To build your own Big Data & AI applications, refer to develop your own Big Data & AI applications with BigDL PPML. The code of SimpleQuery is in here, it is already built into bigdl-ppml-spark_${SPARK_VERSION}-${BIGDL_VERSION}.jar, and the jar is put into PPML image.

Step 4. SGX Attestation

Enter the client container:

sudo docker exec -it bigdl-ppml-client-k8s bash
  1. Disable attestation

    If you do not need the attestation, you can disable the attestation service. You should configure spark-driver-template.yaml and spark-executor-template.yaml to set ATTESTATION value to false. By default, the attestation service is disabled.

    apiVersion: v1
    kind: Pod
    spec:
      ...
        env:
          - name: ATTESTATION
            value: false
      ...
  2. Enable attestation

    The bi-attestation guarantees that the MREnclave in runtime containers is a secure one made by you. Its workflow is as below: image

    To enable attestation, you should have a running Attestation Service in your environment.

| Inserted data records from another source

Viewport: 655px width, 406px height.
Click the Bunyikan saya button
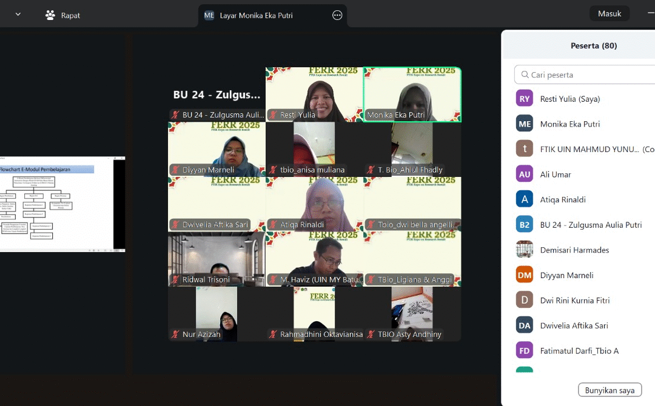(610, 390)
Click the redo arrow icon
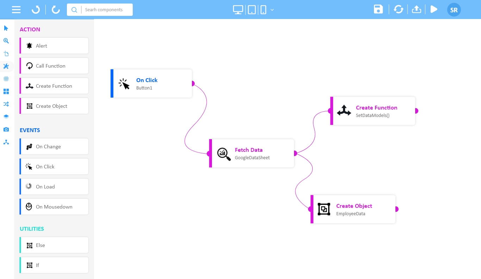Image resolution: width=481 pixels, height=279 pixels. (56, 10)
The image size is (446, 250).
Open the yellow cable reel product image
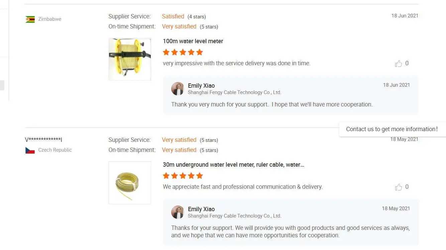pyautogui.click(x=130, y=59)
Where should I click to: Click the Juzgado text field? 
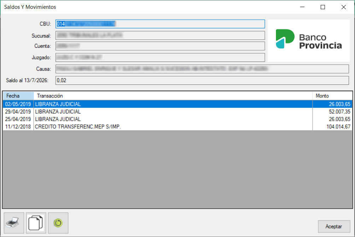pos(160,58)
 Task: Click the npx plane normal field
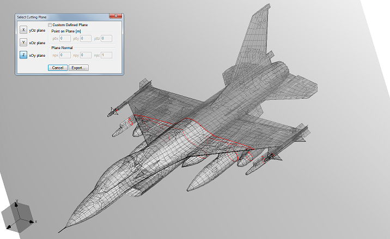pos(64,55)
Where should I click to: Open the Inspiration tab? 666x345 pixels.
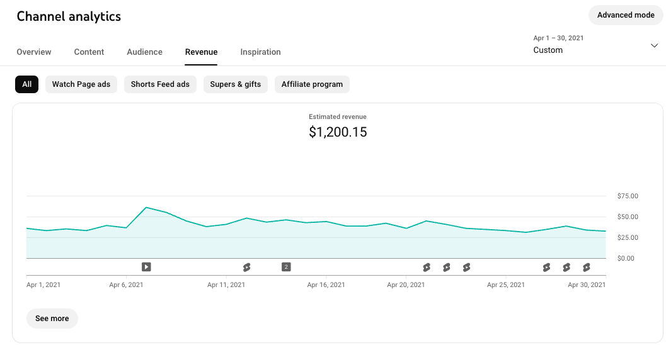click(x=260, y=52)
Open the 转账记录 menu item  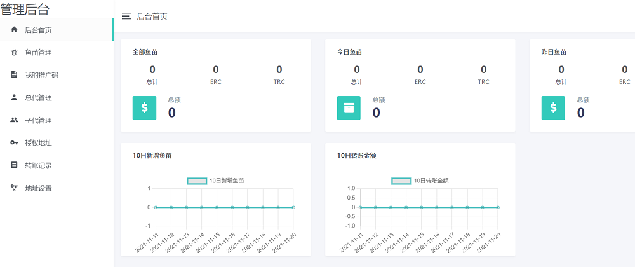pos(38,166)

    2.1. Deploy EHSM KMS & AS

    KMS (Key Management Service) and AS (Attestation Service) make sure applications of the customer run in the SGX MREnclave signed above by customer-self, rather than a fake one fake by an attacker.

    BigDL PPML uses EHSM as a reference KMS & AS, you can follow the guide here to deploy EHSM in your environment.

    2.2. Enroll in EHSM

    Execute the following command to enroll yourself in EHSM, The <kms_ip> is your configured-ip of EHSM service in the deployment section:

    curl -v -k -G "https://<kms_ip>:9000/ehsm?Action=Enroll"
    ......
    {"code":200,"message":"successful","result":{"apikey":"E8QKpBB******","appid":"8d5dd3b*******"}}

    You will get a appid and apikey pair. Please save it for later use.

    2.3. Attest EHSM Server (optional)

    You can attest EHSM server and verify the service is trusted before running workloads to avoid sending your secrets to a fake service.

    To attest EHSM server, start a BigDL container using the custom image built before. Note: this is the other container different from the client.

    export KEYS_PATH=YOUR_LOCAL_SPARK_SSL_KEYS_FOLDER_PATH
    export LOCAL_IP=YOUR_LOCAL_IP
    export CUSTOM_IMAGE=YOUR_CUSTOM_IMAGE_BUILT_BEFORE
    export PCCS_URL=YOUR_PCCS_URL # format like https://1.2.3.4:xxxx, obtained from KMS services or a self-deployed one
    
    sudo docker run -itd \
        --privileged \
        --net=host \
        --cpuset-cpus="0-5" \
        --oom-kill-disable \
        -v /var/run/aesmd/aesm.socket:/var/run/aesmd/aesm.socket \
        -v $KEYS_PATH:/ppml/trusted-big-data-ml/work/keys \
        --name=gramine-verify-worker \
        -e LOCAL_IP=$LOCAL_IP \
        -e PCCS_URL=$PCCS_URL \
        $CUSTOM_IMAGE bash

    Enter the docker container:

    sudo docker exec -it gramine-verify-worker bash

    Set the variables in verify-attestation-service.sh before running it:

    `ATTESTATION_URL`: URL of attestation service. Should match the format `<ip_address>:<port>`.
    
    `APP_ID`, `API_KEY`: The appID and apiKey pair generated by your attestation service.
    
    `ATTESTATION_TYPE`: Type of attestation service. Currently support `EHSMAttestationService`.
    
    `CHALLENGE`: Challenge to get quote of attestation service which will be verified by local SGX SDK. Should be a BASE64 string. It can be a casual BASE64 string, for example, it can be generated by the command `echo anystring|base64`.
    

    In the container, execute verify-attestation-service.sh to verify the attestation service quote.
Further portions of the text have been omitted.